Андрей Ефимович Зарин

Живой мертвец

I Перед грозой

28 апреля 1798 года вся Москва была охвачена волнением. Император Павел проездом в Казань остановился в Москве, и не только власть имущие, не только полицейские и иные чины, но даже простые обыватели пребывали в страхе.

"Мало ли что приключиться может? Слышь, государь до всего доходит. В одежде ли какая неисправность, в запряжке, поклониться не успеешь — ан! и пойдешь, куда неведомо!" — И каждый пугливо озирался по сторонам, вспоминая рассказы про ту или иную выходку императора.

Но если дрожали простые обыватели и чины гражданские, то в местном войске была буквально паника. Император назначил смотр на следующий день, и все от малого солдата до самого Архарова были в волнении.
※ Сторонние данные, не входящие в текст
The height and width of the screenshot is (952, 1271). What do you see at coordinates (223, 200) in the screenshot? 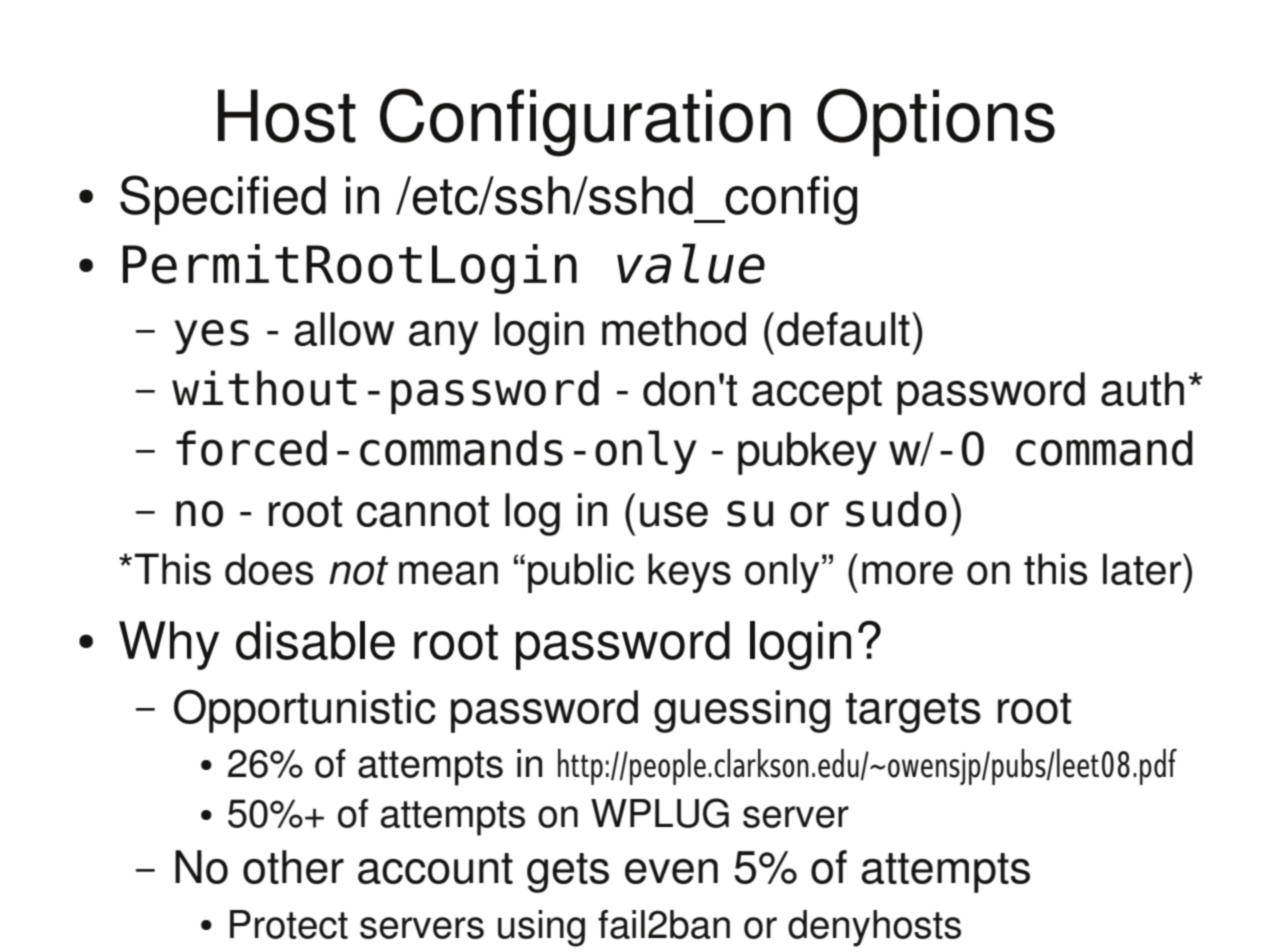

Иван Петрович Архаров, по протекции своего брата, петербургского генерал-губернатора Николая Петровича, назначенный в Москву вторым военным губернатором, был вовсе не военный человек и теперь трепетал. Раз десять он призывал к себе своего помощника, пруссака Гессе, и тревожно спрашивал его:

— Ну что, Густав Карлович, как? А? Не выдадут?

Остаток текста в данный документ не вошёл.